Labaf Ashkan, Åhman-Persson Linda, Husu Leo Silvén, Smith J Gustav, Ingvarsson Annika, Evaldsson Anna Werther
Department of Clinical Sciences Lund, Cardiology, Section for Heart Failure and Valvular Disease, Lund University, Skåne University Hospital, Klinikgatan 15, Lund, 221 85, Sweden.
Department of Internal and Emergency Medicine, Skåne University Hospital, Malmö, Sweden.
Cardiovasc Ultrasound. 2025 Mar 3;23(1):3. doi: 10.1186/s12947-025-00338-2.
The incorporation of artificial intelligence (AI) into point-of-care ultrasound (POCUS) platforms has rapidly increased.
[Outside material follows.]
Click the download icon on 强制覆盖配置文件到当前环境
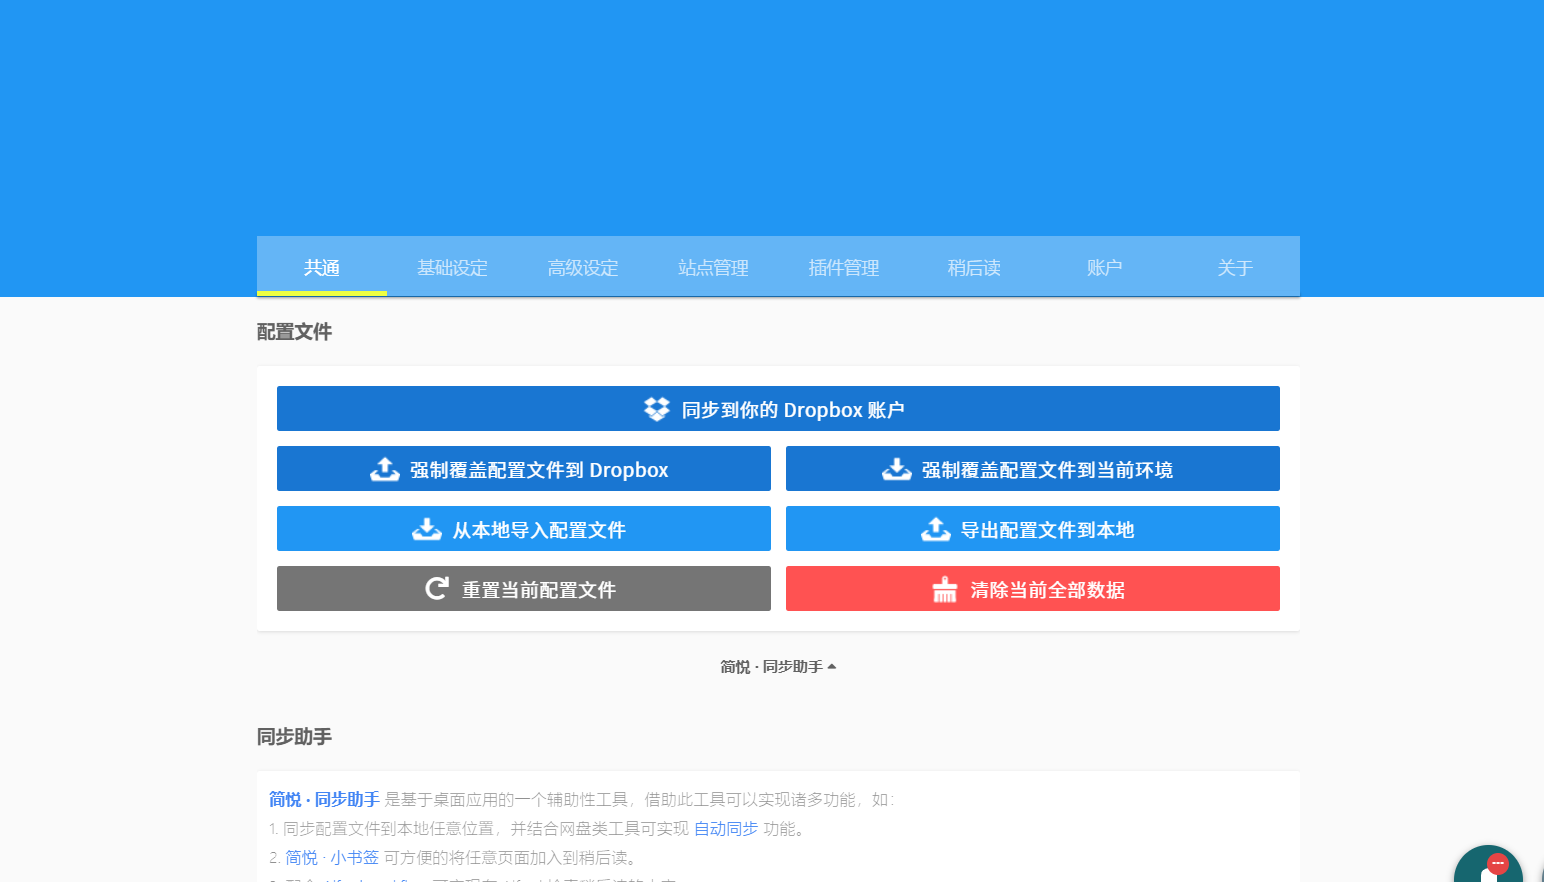The width and height of the screenshot is (1544, 882). coord(896,468)
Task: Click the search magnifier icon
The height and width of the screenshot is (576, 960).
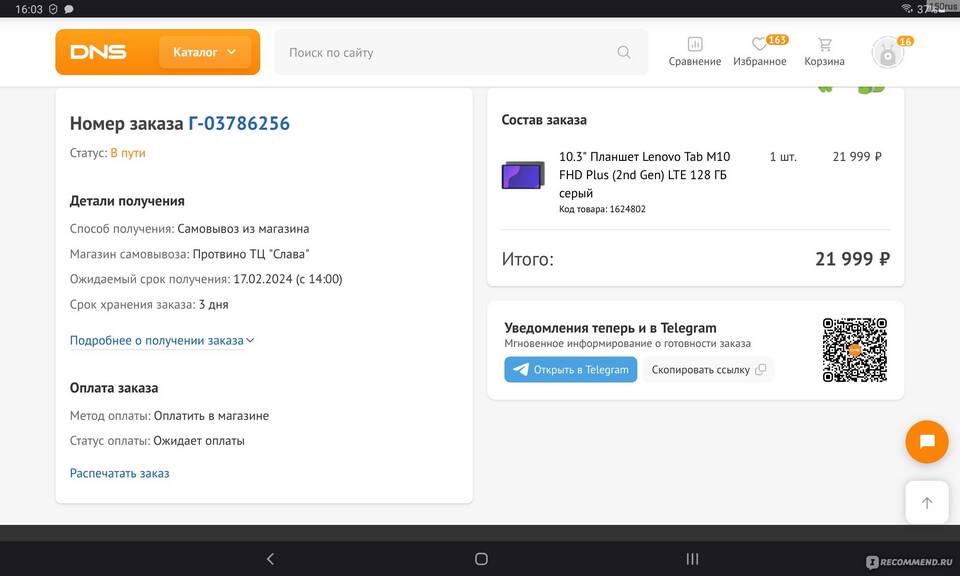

The number of B-lines present on lung ultrasound (LUS) serve as a useful tool for the assessment of pulmonary congestion. Interpretation, however, requires experience and therefore AI automation has been pursued. This study aimed to test the agreement between the AI software embedded in a major vendor POCUS system and visual expert assessment.
This single-center prospective study included 55 patients hospitalized for various respiratory symptoms, predominantly acutely decompensated heart failure. A 12-zone protocol was used. Two experts in LUS independently categorized B-lines into 0, 1-2, 3-4, and ≥ 5. The intraclass correlation coefficient (ICC) was used to determine agreement.
A total of 672 LUS zones were obtained, with 584 (87%) eligible for analysis. Compared with expert reviewers, the AI significantly overcounted number of B-lines per patient (23.5 vs. 2.8, p < 0.001). A greater proportion of zones with > 5 B-lines was found by the AI than by the reviewers (38% vs. 4%, p < 0.001). The ICC between the AI and reviewers was 0.28 for the total sum of B-lines and 0.37 for the zone-by-zone method. The interreviewer agreement was excellent, with ICCs of 0.92 and 0.91, respectively.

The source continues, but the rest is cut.